Don’t write it unless you believe that your audience will find what you produce to be both interesting and relevant. If you focus on quality, they will subscribe for more content and, at the right time, they will engage with your sales team.
- Don’t neglect your most important content asset.
Regardless of what other types of content they review, prospects will end up at your website. This is particularly true in B2B models. Make sure your website reflects the best of what you offer and is consistent with all the other content you produce.
- Have a conversion plan.
To help support the company’s revenue objectives, always keep in mind that content must be designed to optimize each of the four stages (awareness, education, engagement, sales/conversion) and help improve key metrics at each stage.
Most of us can come up with the correct way to measure the value of a metric like sales qualified lead (or opportunity if you prefer). The calculation of content marketing ROI can be a bit trickier, especially since many/most of the cost is usually related to time. Basically, the formula boils down to dividing the results by all the costs. Here is how it worked for one of our clients after a full quarter of creating and sharing content (2 whitepapers, one video, 3 blog posts, 3 landing pages):
- Total costs (allocated between internal resources and outside agency): $13,000
- Value of 22 additional SQLs/Opportunities (based on historical close rates): $33,000
- Return on Investment ($33,000/$13,000): 2.5
Note that these ROI numbers did not include the value of how the content continued to produce revenue in future quarters. It also does not account for the tremendous jump in exposure and brand equity.

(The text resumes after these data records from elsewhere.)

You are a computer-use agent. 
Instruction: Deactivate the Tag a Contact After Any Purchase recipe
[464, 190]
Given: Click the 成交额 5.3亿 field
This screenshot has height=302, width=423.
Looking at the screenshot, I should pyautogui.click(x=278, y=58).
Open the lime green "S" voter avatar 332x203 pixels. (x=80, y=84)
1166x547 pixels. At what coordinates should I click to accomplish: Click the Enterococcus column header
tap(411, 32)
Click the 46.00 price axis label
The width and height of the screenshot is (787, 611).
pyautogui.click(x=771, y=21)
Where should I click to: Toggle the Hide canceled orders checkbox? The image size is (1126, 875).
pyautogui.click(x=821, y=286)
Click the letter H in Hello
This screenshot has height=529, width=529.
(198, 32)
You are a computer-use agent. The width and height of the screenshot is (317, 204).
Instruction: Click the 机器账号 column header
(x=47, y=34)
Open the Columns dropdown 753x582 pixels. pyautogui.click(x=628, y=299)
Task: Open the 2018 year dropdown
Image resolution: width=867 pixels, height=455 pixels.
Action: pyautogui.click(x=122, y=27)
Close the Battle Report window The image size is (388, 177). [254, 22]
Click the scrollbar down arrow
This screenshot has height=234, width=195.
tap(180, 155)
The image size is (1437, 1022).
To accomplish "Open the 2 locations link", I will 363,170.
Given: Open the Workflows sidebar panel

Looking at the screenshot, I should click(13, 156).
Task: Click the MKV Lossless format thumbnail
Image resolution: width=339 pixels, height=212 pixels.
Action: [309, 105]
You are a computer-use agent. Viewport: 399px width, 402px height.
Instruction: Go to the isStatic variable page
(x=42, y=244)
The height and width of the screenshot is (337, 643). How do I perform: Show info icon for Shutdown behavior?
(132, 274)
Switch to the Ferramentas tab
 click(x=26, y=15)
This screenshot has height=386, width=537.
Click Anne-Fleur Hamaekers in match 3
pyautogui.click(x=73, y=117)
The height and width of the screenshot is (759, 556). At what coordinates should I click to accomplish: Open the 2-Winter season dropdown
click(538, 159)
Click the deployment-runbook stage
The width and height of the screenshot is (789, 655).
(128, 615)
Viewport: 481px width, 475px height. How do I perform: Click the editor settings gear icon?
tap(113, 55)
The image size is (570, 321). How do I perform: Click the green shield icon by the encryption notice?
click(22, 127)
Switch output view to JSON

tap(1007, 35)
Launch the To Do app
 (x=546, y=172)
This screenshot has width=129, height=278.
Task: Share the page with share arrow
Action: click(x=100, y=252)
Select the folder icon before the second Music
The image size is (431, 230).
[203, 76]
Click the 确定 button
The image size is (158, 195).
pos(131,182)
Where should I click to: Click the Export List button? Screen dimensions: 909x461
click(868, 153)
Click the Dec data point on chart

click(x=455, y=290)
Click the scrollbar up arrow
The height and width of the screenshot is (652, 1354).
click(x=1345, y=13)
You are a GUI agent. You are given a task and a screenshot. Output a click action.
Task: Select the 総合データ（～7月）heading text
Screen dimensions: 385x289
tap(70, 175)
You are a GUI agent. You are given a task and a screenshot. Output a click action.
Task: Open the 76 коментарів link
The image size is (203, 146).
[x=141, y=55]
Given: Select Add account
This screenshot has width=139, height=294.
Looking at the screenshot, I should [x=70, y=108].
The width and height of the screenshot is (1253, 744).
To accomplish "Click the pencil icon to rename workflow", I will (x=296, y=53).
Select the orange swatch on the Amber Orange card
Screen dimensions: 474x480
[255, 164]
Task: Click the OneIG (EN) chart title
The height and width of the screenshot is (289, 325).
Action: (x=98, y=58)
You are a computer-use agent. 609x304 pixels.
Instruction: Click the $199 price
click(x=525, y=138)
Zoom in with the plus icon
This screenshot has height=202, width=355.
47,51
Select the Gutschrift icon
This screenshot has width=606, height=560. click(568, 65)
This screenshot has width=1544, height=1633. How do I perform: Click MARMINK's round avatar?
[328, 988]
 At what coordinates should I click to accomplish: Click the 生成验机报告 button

Nor does it include a calculation for “opportunity costs” — what the team could be doing with the same investment of time and dollars on other marketing initiatives.
For a more in-depth analysis on this type of analysis, review Jay Baer’s excellent article, The Formula to Calculate Content Marketing ROI
Fortunately, when it comes to content marketing, my company practices what it preaches. By publishing and socializing a steady stream of content about revenue growth and B2B marketing, we have attracted great clients from the U.S. and countries as far flung as India, Italy, Germany and the U.K. These clients found our content (became aware), read it (were educated), contacted us (engaged) and retained us (converted). Because of our use of content as a pull marketing strategy, our inbound lead flow is steady – we can be selective and work only with companies where the fit is good (for the client and for us).
I will leave you with four key questions:
- Can quality content expose you to plenty of fresh new prospects?
- Can quality content enable sales that otherwise would be lost?
- Can quality content make sales happen more quickly?
- Do you have the resources (internal or external) to create quality content and measure results?
If the answer to the last question, plus one or more of the first three questions, is yes, you can indeed drive solid ROI from your content marketing efforts.